Ileocecectomy – Benign disease

Right hemicolectomy – Right-sided cancer

Extended right hemicolectomy – Proximal transverse colon cancer

Transverse colectomy – Extensive trauma

Left hemicolectomy – Left-sided colon cancer

Sigmoidectomy – Refractory sigmoid diverticulitis

Subtotal/total colectomy – Fulminant Clostridioides difficile

For malignant diseases, the surgical margins should be at least 5 cm from the tumor on both sides.

The extent of the mesenteric resection varies according to whether the resection is being performed for benign conditions or for malignancy. For benign disease including trauma, mesenteric vessels can generally be divided close to the mesenteric border of the colon, provided the anastomosis will be well vascularized. For malignant tumors, the mesenteric vessels should be ligated close to their origin to optimally resect the lymphovascular tissue. (See 'Benign versus malignant disease' above.)

The experience and preference of the surgeon generally dictates whether the colon anastomosis is hand-sewn or stapled or configured end to end versus end to side or side to side. Restoring gastrointestinal continuity using a primary colon anastomosis is the goal for most patients following colon resection. For patients undergoing colon surgery for perforated or obstructing colon lesions, definitive surgery may not be possible, and a staged approach may be needed. (See 'Bowel anastomosis' above.)

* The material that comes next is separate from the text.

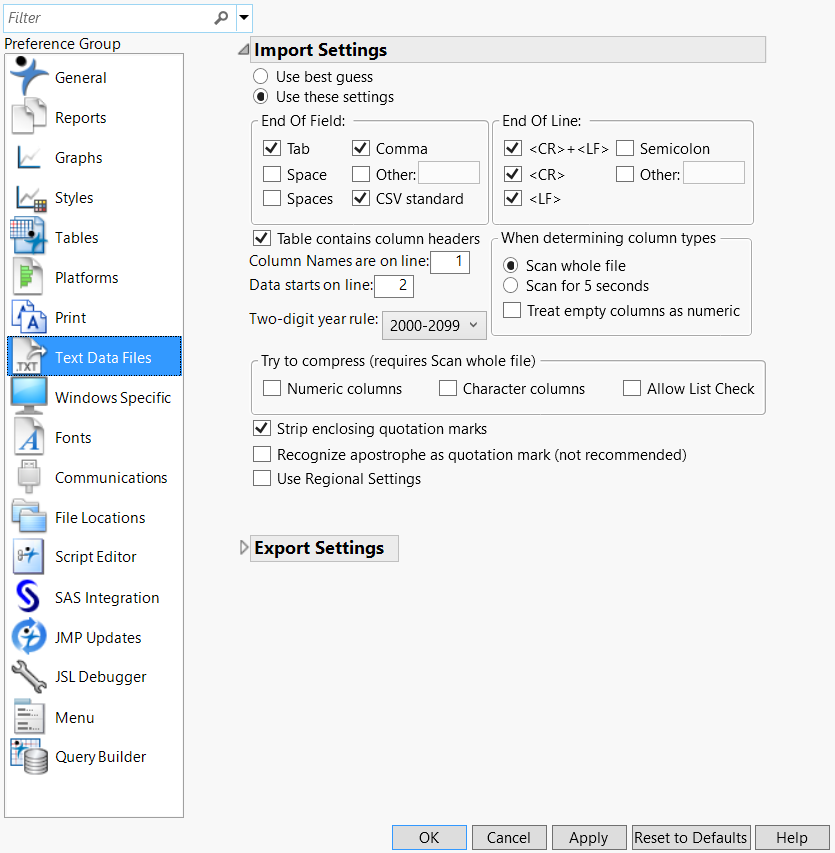The width and height of the screenshot is (835, 853).
Task: Click the SAS Integration icon
Action: tap(29, 597)
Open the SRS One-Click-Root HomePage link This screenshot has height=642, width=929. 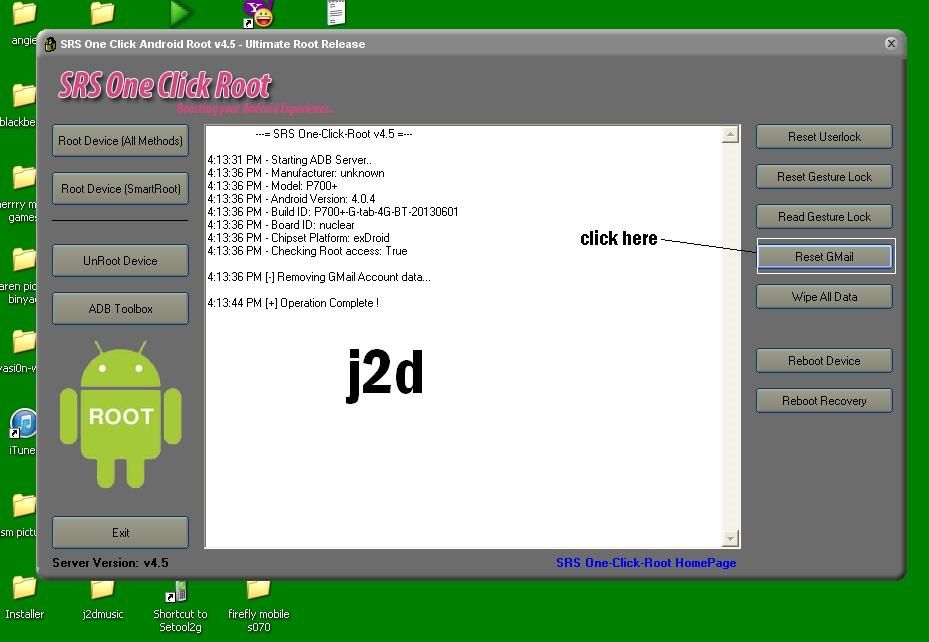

For postoperative management, a "fast-track" protocol includes oral feedings on postoperative day 1, solid foods on postoperative day 2, and early ambulation. (See 'Postoperative care and follow-up' above and "Enhanced recovery after colorectal surgery".)

Complications of a colectomy include surgical site infection, ureteral injury, splenic injury, anastomotic leak, intra-abdominal abscess, enteric fistula, bleeding, and postoperative bowel obstruction, among others. (See 'Perioperative morbidity and mortality' above and "Management of anastomotic complications of colorectal surgery" and "Management of intra-abdominal, pelvic, and genitourinary complications of colorectal surgery".)